8 Protips to Start Killing It When Dockerizing Node.js
Containers are the best way to deploy Node.js applications to production. Containers provide a wide variety of benefits, from having the same environment in production and development to streamlining deploys for speed and size.
Dockerizing your Node.js apps is awesome - but are you doing everything to make the process as reliable and vigorous as possible?
If you're deploying to production with Docker, we've made this list of 8 protips that will help improve your life both in development and production.
Quickstart: What Does a Basic Dockerfile Setup Look Like?
If you’ve used Docker before, skip down to Protip 1!
Here’s a quick Dockerfile to get up and running.
FROM nodesource/node:4
RUN mkdir -p /home/nodejs/app
WORKDIR /home/nodejs/app
COPY . /home/nodejs/app
RUN npm install --production
CMD ["node", "index.js"]
What's going on in this Dockerfile?
FROM nodesource/node:4
This file starts by sourcing it’s base image from the offically supported and maintained NodeSource Docker Images. The specific image we are “pinning” to in this example comes from NodeSource, and provides our Docker image with the latest release in the v4 LTS branch of Node.js when building.
RUN mkdir -p /home/nodejs/app
WORKDIR /home/nodejs/app
Next, the Dockerfile creates a directory where we can place the source code for our Node.js application. WORKDIR
is essentially a cd
in the Dockerfile, from that line forward all commands will be executed in the context of our newly created directory.
COPY . /home/nodejs/app
Now that the Dockerfile has the directory, this line takes all the files in our build context and places them inside of our Docker image - in this specific case, think of the build context as the directory the Dockerfile lives in.

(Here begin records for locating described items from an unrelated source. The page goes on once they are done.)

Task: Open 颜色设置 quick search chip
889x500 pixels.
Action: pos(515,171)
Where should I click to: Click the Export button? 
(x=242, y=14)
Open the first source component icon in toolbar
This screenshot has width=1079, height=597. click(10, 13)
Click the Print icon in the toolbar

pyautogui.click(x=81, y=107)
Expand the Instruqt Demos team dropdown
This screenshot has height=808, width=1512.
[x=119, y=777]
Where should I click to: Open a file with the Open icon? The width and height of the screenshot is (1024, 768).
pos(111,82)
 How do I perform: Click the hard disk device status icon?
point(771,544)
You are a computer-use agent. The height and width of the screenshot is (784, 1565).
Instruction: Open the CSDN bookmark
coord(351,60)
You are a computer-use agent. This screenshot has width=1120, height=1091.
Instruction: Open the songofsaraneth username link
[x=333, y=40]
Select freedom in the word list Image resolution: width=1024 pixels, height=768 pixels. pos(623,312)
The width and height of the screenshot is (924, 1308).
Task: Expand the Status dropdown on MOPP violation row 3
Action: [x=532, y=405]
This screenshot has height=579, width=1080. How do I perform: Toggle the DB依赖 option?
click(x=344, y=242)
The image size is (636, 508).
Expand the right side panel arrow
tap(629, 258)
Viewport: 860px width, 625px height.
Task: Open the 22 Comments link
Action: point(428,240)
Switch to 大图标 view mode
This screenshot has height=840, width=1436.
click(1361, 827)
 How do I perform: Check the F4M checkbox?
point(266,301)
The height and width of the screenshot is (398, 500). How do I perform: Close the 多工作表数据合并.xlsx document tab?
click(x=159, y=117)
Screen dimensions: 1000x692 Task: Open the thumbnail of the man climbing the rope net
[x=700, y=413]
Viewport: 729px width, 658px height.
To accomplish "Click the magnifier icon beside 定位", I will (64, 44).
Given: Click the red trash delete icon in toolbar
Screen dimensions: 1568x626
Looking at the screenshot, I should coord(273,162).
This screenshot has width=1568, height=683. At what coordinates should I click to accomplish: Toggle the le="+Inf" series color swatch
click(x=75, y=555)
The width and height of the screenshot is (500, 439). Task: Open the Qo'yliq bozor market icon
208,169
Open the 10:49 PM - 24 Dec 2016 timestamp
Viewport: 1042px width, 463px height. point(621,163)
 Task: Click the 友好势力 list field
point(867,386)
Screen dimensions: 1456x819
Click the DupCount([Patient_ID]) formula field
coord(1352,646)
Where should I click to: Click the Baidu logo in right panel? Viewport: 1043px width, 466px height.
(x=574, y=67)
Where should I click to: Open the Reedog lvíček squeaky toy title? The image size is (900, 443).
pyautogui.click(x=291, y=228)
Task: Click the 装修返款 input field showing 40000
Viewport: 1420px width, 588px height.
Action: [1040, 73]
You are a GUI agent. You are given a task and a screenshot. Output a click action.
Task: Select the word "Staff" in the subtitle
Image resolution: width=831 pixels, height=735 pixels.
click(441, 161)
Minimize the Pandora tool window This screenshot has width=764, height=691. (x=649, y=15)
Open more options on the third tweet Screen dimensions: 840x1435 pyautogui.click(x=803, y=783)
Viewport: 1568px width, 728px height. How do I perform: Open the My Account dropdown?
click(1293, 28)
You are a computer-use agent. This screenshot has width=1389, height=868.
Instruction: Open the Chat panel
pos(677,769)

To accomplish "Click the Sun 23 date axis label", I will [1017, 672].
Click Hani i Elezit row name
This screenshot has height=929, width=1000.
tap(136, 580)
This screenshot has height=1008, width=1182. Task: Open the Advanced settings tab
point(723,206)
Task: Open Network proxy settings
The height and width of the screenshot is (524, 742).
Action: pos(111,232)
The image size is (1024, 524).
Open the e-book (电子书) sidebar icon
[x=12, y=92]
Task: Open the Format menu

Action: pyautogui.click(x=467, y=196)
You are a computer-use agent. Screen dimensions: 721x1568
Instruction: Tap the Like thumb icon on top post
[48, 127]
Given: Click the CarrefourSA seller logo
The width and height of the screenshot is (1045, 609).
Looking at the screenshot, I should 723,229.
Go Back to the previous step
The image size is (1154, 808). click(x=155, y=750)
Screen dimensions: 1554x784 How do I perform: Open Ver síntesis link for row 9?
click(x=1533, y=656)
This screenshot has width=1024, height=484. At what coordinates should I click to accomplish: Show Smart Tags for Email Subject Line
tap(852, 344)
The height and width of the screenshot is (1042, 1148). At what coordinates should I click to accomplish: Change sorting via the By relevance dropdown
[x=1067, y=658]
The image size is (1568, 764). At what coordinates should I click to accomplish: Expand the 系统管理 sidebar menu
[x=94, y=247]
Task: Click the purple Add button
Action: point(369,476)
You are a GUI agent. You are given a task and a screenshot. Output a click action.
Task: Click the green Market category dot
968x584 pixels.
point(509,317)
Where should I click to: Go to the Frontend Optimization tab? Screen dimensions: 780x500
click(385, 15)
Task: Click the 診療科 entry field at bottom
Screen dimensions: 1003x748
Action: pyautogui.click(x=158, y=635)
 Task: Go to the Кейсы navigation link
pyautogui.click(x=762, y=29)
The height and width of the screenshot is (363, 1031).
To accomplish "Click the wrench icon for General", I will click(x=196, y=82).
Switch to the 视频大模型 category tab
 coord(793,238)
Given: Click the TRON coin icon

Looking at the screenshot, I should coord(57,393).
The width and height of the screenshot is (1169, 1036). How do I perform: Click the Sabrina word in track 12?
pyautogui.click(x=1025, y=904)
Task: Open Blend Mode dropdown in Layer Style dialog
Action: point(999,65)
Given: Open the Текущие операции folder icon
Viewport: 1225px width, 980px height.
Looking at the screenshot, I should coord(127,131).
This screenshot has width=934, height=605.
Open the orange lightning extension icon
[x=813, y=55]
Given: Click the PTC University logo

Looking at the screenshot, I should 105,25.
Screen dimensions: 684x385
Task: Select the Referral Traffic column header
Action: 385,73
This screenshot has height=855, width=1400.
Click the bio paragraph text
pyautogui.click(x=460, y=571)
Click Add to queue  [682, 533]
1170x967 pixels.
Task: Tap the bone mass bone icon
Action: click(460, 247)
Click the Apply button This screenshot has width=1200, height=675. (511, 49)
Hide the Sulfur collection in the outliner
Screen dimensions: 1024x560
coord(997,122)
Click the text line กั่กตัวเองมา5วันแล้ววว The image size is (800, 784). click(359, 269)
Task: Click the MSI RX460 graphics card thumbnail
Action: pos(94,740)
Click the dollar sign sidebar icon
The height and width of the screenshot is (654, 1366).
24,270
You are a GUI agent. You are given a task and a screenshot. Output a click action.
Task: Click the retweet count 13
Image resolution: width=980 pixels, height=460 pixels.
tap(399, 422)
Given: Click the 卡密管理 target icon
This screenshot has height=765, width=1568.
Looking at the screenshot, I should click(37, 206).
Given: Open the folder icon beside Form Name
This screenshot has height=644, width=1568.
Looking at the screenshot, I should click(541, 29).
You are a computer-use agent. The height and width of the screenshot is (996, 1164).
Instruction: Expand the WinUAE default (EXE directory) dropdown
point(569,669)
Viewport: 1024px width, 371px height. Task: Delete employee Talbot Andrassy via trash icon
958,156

RUN npm install --production
Once the Dockerfile inserts the needed source code is into the Docker image, it installs the Node application's production dependencies from npm.
CMD ["node", "index.js"]
Finally, using CMD
, the Dockerfile instructs Docker how to start the application when a container is created from the Docker image.
Running docker build -t myapp .
will build from the Dockerfile, and will result in a Docker image with the application - as defined by the Dockerfile - inside!
For more information on Dockerizing Node.js Applications, check out the NodeSource Dockerizing Your Node.js Applications post.
Protip 1: Create a Non-root User
By default, the applications process inside a Docker container runs as a “root” user. This can pose a potentially serious security risk when running in production. There have been several documented cases of container “breakouts," where an application inside a container is able to escape and make changes in the host’s environment because it has root access.
A general rule of thumb is that the user’s id within a container will be the user id in the event of a breakout. This means user 0
(root) inside of a container will be user 0
(root) in the event of a breakout - which is less than ideal.
A simple solution to this problem is to create a new user inside of a Docker image and use that to execute the application. This means, in the event of a breakout, the application will be running as a non-root user - a dead-simple way to increase security of a Dockerized application in production.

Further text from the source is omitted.